After reading the records, print them all again exactly as they stand.

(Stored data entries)
/---
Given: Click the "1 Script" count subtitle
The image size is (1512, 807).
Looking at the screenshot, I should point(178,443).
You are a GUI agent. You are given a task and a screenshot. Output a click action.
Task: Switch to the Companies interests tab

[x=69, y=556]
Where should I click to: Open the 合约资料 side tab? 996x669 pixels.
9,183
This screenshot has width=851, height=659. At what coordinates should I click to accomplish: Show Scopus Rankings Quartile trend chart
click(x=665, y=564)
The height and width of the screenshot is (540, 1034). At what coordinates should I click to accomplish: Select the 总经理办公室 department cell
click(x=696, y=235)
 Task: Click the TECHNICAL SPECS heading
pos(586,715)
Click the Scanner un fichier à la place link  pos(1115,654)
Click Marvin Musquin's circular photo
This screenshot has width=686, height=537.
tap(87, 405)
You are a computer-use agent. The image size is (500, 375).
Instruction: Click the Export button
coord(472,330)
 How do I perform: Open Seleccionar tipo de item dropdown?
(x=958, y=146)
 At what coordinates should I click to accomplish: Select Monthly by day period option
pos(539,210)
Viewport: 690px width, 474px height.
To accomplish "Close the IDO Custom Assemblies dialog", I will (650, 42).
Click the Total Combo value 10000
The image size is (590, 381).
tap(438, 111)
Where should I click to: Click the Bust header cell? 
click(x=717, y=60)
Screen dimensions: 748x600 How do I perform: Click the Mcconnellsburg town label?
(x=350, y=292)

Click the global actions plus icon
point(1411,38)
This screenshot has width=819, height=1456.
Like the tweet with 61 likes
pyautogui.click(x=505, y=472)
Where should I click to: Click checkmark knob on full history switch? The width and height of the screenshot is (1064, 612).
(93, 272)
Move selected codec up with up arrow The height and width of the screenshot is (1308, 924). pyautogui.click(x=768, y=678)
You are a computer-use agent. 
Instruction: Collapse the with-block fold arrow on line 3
\---
[EXERCISE ANSWER]
Given: Click the "1 Script" count subtitle
The image size is (1512, 807).
Looking at the screenshot, I should point(178,443).
You are a GUI agent. You are given a task and a screenshot. Output a click action.
Task: Switch to the Companies interests tab

[x=69, y=556]
Where should I click to: Open the 合约资料 side tab? 996x669 pixels.
9,183
This screenshot has width=851, height=659. At what coordinates should I click to accomplish: Show Scopus Rankings Quartile trend chart
click(x=665, y=564)
The height and width of the screenshot is (540, 1034). At what coordinates should I click to accomplish: Select the 总经理办公室 department cell
click(x=696, y=235)
 Task: Click the TECHNICAL SPECS heading
pos(586,715)
Click the Scanner un fichier à la place link  pos(1115,654)
Click Marvin Musquin's circular photo
This screenshot has width=686, height=537.
tap(87, 405)
You are a computer-use agent. The image size is (500, 375).
Instruction: Click the Export button
coord(472,330)
 How do I perform: Open Seleccionar tipo de item dropdown?
(x=958, y=146)
 At what coordinates should I click to accomplish: Select Monthly by day period option
pos(539,210)
Viewport: 690px width, 474px height.
To accomplish "Close the IDO Custom Assemblies dialog", I will (650, 42).
Click the Total Combo value 10000
The image size is (590, 381).
tap(438, 111)
Where should I click to: Click the Bust header cell? 
click(x=717, y=60)
Screen dimensions: 748x600 How do I perform: Click the Mcconnellsburg town label?
(x=350, y=292)

Click the global actions plus icon
point(1411,38)
This screenshot has width=819, height=1456.
Like the tweet with 61 likes
pyautogui.click(x=505, y=472)
Where should I click to: Click checkmark knob on full history switch? The width and height of the screenshot is (1064, 612).
(93, 272)
Move selected codec up with up arrow The height and width of the screenshot is (1308, 924). pyautogui.click(x=768, y=678)
You are a computer-use agent. 
Instruction: Collapse the with-block fold arrow on line 3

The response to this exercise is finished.